Considerati i fatti oggetto del giudizio disciplinare, così come ricostruiti nell’atto di deferimento, deve ritenersi che le condotte dell’allenatore della Casolese, il quale, come si è già ricordato, al termine della gara del campionato di seconda categoria Casolese-Chianti Nord, disputata il 25.10.2015, usciva precipitosamente all’esterno del campo di gioco per recarsi dove era posizionato il parcheggio auto e dove stazionavano persone che avevano assistito all’incontro, per dirigersi verso alcuni di loro, al fine di chiarire offese che riteneva di aver ricevuto nel corso dell’incontro di calcio appena disputato, con ciò provocando una violenta reazione nei suoi confronti, siano strettamente correlate, sotto il profilo causale e temporale, alla disputa della gara agonistica.
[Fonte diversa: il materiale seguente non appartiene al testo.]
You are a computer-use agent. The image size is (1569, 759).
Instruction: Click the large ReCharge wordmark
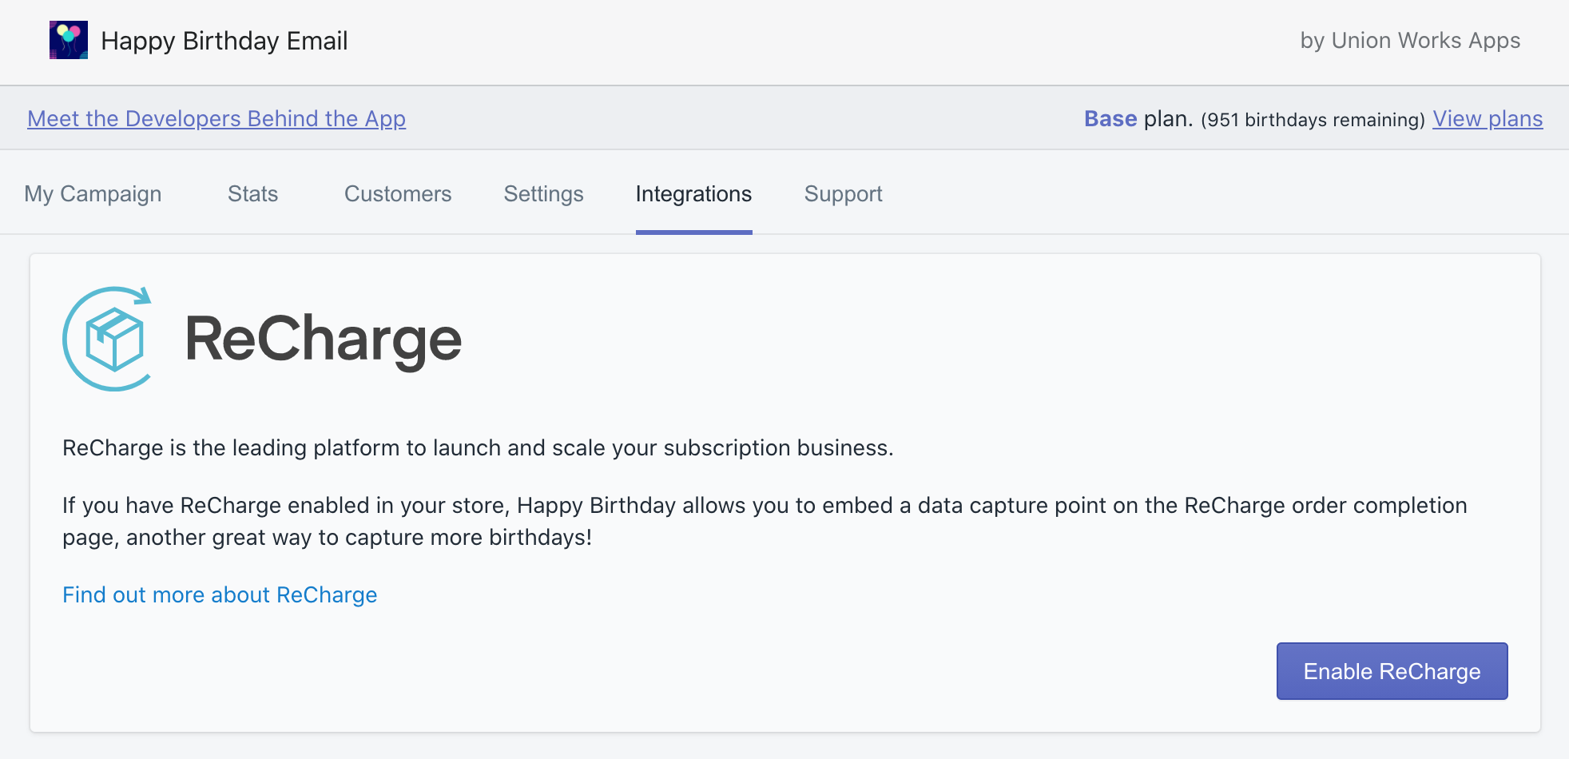click(324, 340)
Non vi è, dunque, motivo alcuno per escludere che tali condotte debbano essere inquadrate, secondo il costante orientamento della giurisprudenza federale, nel concetto di “infrazioni inerenti l’attività agonistica” per le quali, quindi, vale il principio stabilito dall’art. 39, comma 1, del Regolamento del Settore Tecnico, in base al quale, come già rilevato, “I tecnici sono soggetti alla giurisdizione degli Organi di Giustizia Sportiva della F.I.G.C. nei procedimenti per illecito sportivo e, se tesserati per società, per le infrazioni inerenti all’attività agonistica”.

Per questi motivi la C.F.A., in accoglimento del ricorso come sopra proposto dal Procuratore Federale Delegato, annulla la decisione impugnata.

Rinvia il procedimento al Tribunale Federale Territoriale presso il Comitato Regionale Toscana per l’esame del merito.